**Exercise objective:** The full listing below is to be written out exactly.

**Excerpted data:**
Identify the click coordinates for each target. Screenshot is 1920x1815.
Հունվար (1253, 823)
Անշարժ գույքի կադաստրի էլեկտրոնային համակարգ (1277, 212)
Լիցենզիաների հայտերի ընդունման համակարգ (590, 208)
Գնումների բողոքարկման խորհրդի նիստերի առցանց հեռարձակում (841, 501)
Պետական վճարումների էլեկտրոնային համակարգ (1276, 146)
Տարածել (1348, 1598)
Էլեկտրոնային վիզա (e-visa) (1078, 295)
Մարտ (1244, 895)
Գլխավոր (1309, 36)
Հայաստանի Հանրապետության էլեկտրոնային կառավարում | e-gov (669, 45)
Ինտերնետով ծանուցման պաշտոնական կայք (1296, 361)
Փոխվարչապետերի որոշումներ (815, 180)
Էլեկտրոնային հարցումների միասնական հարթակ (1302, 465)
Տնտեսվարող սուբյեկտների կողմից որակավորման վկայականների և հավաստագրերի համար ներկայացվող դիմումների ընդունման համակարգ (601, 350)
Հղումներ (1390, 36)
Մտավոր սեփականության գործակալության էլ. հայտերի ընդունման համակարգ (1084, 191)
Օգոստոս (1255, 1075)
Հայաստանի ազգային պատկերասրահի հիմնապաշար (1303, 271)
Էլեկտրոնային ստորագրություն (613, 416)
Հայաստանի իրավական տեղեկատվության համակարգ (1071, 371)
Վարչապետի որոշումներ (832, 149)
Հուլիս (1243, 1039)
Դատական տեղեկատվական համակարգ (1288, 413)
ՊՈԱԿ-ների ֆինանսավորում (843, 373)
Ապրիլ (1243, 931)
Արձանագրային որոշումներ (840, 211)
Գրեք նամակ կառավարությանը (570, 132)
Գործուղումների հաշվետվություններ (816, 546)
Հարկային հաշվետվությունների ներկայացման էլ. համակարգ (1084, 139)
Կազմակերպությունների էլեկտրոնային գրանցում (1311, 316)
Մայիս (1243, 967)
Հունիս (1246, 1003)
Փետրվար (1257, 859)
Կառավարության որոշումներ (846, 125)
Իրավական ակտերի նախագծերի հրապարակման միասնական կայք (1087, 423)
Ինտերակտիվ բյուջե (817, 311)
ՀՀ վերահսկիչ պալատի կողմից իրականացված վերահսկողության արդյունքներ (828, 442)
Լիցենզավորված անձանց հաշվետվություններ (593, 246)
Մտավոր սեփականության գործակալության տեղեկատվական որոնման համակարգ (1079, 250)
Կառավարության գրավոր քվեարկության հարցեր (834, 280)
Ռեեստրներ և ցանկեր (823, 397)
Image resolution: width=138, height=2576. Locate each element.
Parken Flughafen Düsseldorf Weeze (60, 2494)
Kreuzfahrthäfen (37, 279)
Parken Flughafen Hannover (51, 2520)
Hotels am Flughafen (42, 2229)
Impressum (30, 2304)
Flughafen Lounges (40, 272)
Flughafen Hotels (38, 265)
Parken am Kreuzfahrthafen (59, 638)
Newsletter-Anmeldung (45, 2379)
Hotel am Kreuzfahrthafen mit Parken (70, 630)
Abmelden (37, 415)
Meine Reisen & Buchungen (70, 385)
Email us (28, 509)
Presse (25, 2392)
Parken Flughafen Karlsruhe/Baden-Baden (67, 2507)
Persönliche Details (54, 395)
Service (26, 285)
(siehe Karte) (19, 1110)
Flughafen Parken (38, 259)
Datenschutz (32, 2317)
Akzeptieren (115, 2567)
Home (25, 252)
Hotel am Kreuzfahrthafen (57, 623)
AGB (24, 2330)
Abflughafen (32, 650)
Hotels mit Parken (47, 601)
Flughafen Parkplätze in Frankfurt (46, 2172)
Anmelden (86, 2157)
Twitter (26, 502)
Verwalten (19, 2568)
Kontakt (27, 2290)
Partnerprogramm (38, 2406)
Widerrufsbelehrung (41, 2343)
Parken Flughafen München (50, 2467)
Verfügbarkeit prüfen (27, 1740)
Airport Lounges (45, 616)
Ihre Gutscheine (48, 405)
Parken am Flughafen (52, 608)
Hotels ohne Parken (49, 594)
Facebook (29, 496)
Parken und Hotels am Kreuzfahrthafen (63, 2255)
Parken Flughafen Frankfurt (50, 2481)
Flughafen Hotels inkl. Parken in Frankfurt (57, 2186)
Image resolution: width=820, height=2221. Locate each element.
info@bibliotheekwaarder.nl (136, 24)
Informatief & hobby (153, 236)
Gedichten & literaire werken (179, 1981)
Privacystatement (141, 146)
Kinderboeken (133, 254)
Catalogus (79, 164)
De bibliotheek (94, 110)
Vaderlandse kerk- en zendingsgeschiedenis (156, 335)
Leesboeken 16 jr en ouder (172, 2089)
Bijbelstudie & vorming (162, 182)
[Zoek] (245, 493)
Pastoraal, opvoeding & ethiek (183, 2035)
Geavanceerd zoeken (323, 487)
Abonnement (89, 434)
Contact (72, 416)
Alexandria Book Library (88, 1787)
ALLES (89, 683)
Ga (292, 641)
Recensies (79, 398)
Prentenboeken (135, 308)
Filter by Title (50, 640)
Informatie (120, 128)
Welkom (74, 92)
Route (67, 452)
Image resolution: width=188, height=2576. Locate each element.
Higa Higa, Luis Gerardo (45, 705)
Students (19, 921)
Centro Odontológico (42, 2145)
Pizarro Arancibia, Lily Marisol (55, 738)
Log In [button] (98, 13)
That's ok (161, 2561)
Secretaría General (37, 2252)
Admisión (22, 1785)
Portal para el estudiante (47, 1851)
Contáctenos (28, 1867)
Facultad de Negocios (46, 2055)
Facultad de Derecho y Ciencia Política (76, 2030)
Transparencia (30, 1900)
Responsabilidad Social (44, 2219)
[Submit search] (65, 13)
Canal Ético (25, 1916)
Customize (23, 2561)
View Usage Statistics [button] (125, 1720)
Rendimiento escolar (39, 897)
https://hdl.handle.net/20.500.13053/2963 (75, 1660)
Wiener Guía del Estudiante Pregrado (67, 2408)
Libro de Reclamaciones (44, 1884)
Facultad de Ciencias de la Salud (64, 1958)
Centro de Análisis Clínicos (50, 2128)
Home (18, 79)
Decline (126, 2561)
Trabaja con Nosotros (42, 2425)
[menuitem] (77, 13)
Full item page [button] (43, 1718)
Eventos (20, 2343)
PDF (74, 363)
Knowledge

**Solution to this problem:**
Identify the click coordinates for each target. Screenshot is 1920x1815.
Հունվար (1253, 823)
Անշարժ գույքի կադաստրի էլեկտրոնային համակարգ (1277, 212)
Լիցենզիաների հայտերի ընդունման համակարգ (590, 208)
Գնումների բողոքարկման խորհրդի նիստերի առցանց հեռարձակում (841, 501)
Պետական վճարումների էլեկտրոնային համակարգ (1276, 146)
Տարածել (1348, 1598)
Էլեկտրոնային վիզա (e-visa) (1078, 295)
Մարտ (1244, 895)
Գլխավոր (1309, 36)
Հայաստանի Հանրապետության էլեկտրոնային կառավարում | e-gov (669, 45)
Ինտերնետով ծանուցման պաշտոնական կայք (1296, 361)
Փոխվարչապետերի որոշումներ (815, 180)
Էլեկտրոնային հարցումների միասնական հարթակ (1302, 465)
Տնտեսվարող սուբյեկտների կողմից որակավորման վկայականների և հավաստագրերի համար ներկայացվող դիմումների ընդունման համակարգ (601, 350)
Հղումներ (1390, 36)
Մտավոր սեփականության գործակալության էլ. հայտերի ընդունման համակարգ (1084, 191)
Օգոստոս (1255, 1075)
Հայաստանի ազգային պատկերասրահի հիմնապաշար (1303, 271)
Էլեկտրոնային ստորագրություն (613, 416)
Հայաստանի իրավական տեղեկատվության համակարգ (1071, 371)
Վարչապետի որոշումներ (832, 149)
Հուլիս (1243, 1039)
Դատական տեղեկատվական համակարգ (1288, 413)
ՊՈԱԿ-ների ֆինանսավորում (843, 373)
Ապրիլ (1243, 931)
Արձանագրային որոշումներ (840, 211)
Գրեք նամակ կառավարությանը (570, 132)
Գործուղումների հաշվետվություններ (816, 546)
Հարկային հաշվետվությունների ներկայացման էլ. համակարգ (1084, 139)
Կազմակերպությունների էլեկտրոնային գրանցում (1311, 316)
Մայիս (1243, 967)
Հունիս (1246, 1003)
Փետրվար (1257, 859)
Կառավարության որոշումներ (846, 125)
Իրավական ակտերի նախագծերի հրապարակման միասնական կայք (1087, 423)
Ինտերակտիվ բյուջե (817, 311)
ՀՀ վերահսկիչ պալատի կողմից իրականացված վերահսկողության արդյունքներ (828, 442)
Լիցենզավորված անձանց հաշվետվություններ (593, 246)
Մտավոր սեփականության գործակալության տեղեկատվական որոնման համակարգ (1079, 250)
Կառավարության գրավոր քվեարկության հարցեր (834, 280)
Ռեեստրներ և ցանկեր (823, 397)
Image resolution: width=138, height=2576. Locate each element.
Parken Flughafen Düsseldorf Weeze (60, 2494)
Kreuzfahrthäfen (37, 279)
Parken Flughafen Hannover (51, 2520)
Hotels am Flughafen (42, 2229)
Impressum (30, 2304)
Flughafen Lounges (40, 272)
Flughafen Hotels (38, 265)
Parken am Kreuzfahrthafen (59, 638)
Newsletter-Anmeldung (45, 2379)
Hotel am Kreuzfahrthafen mit Parken (70, 630)
Abmelden (37, 415)
Meine Reisen & Buchungen (70, 385)
Email us (28, 509)
Presse (25, 2392)
Parken Flughafen Karlsruhe/Baden-Baden (67, 2507)
Persönliche Details (54, 395)
Service (26, 285)
(siehe Karte) (19, 1110)
Flughafen Parken (38, 259)
Datenschutz (32, 2317)
Akzeptieren (115, 2567)
Home (25, 252)
Hotel am Kreuzfahrthafen (57, 623)
AGB (24, 2330)
Abflughafen (32, 650)
Hotels mit Parken (47, 601)
Flughafen Parkplätze in Frankfurt (46, 2172)
Anmelden (86, 2157)
Twitter (26, 502)
Verwalten (19, 2568)
Kontakt (27, 2290)
Partnerprogramm (38, 2406)
Widerrufsbelehrung (41, 2343)
Parken Flughafen München (50, 2467)
Verfügbarkeit prüfen (27, 1740)
Airport Lounges (45, 616)
Ihre Gutscheine (48, 405)
Parken am Flughafen (52, 608)
Hotels ohne Parken (49, 594)
Facebook (29, 496)
Parken und Hotels am Kreuzfahrthafen (63, 2255)
Parken Flughafen Frankfurt (50, 2481)
Flughafen Hotels inkl. Parken in Frankfurt (57, 2186)
Image resolution: width=820, height=2221. Locate each element.
info@bibliotheekwaarder.nl (136, 24)
Informatief & hobby (153, 236)
Gedichten & literaire werken (179, 1981)
Privacystatement (141, 146)
Kinderboeken (133, 254)
Catalogus (79, 164)
De bibliotheek (94, 110)
Vaderlandse kerk- en zendingsgeschiedenis (156, 335)
Leesboeken 16 jr en ouder (172, 2089)
Bijbelstudie & vorming (162, 182)
[Zoek] (245, 493)
Pastoraal, opvoeding & ethiek (183, 2035)
Geavanceerd zoeken (323, 487)
Abonnement (89, 434)
Contact (72, 416)
Alexandria Book Library (88, 1787)
ALLES (89, 683)
Ga (292, 641)
Recensies (79, 398)
Prentenboeken (135, 308)
Filter by Title (50, 640)
Informatie (120, 128)
Welkom (74, 92)
Route (67, 452)
Image resolution: width=188, height=2576. Locate each element.
Higa Higa, Luis Gerardo (45, 705)
Students (19, 921)
Centro Odontológico (42, 2145)
Pizarro Arancibia, Lily Marisol (55, 738)
Log In [button] (98, 13)
That's ok (161, 2561)
Secretaría General (37, 2252)
Admisión (22, 1785)
Portal para el estudiante (47, 1851)
Contáctenos (28, 1867)
Facultad de Negocios (46, 2055)
Facultad de Derecho y Ciencia Política (76, 2030)
Transparencia (30, 1900)
Responsabilidad Social (44, 2219)
[Submit search] (65, 13)
Canal Ético (25, 1916)
Customize (23, 2561)
View Usage Statistics [button] (125, 1720)
Rendimiento escolar (39, 897)
https://hdl.handle.net/20.500.13053/2963 (75, 1660)
Wiener Guía del Estudiante Pregrado (67, 2408)
Libro de Reclamaciones (44, 1884)
Facultad de Ciencias de la Salud (64, 1958)
Centro de Análisis Clínicos (50, 2128)
Home (18, 79)
Decline (126, 2561)
Trabaja con Nosotros (42, 2425)
[menuitem] (77, 13)
Full item page [button] (43, 1718)
Eventos (20, 2343)
PDF (74, 363)
Knowledge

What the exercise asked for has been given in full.